The talk was cancelled at the request of attorneys for Carnegie Mellon University in the US city of Pittsburgh, where the speakers work as researchers, the spokeswoman, Meredith Corley, said.
Tor has given dissidents living under repressive regimes a way of communicating safely. But it also has enabled criminals to take advantage of its cloak of anonymity. The Black Hat conference, one of the longest-running and best-attended security trade shows in the world, is scheduled for Las Vegas on August 6-7.
Corley said a Carnegie Mellon lawyer informed Black Hat that one of the speakers could not give the Tor talk because the materials he would discuss had not been approved for public release by the university or the Software Engineering Institute (SEI).
It was unclear what aspects of the research had concerned the university.

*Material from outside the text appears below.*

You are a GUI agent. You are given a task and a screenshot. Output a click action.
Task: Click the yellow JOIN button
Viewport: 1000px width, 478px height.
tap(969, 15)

The institute, based at the university, is funded by the Defence Department. SEI also runs Cert, the Computer Emergency Response Team, which works with the US Department of Homeland Security on some major cybersecurity issues.
Spokesmen for Carnegie Mellon and the Defence Department did not comment on the cancellation. One official said DHS had played no role in pulling the talk.
Tor has frustrated the US National Security Agency for years, according to documents released by former agency contractor Edward Snowden. That revelation has helped increase adoption by those seeking privacy for political reasons, as well as criminals, researchers say.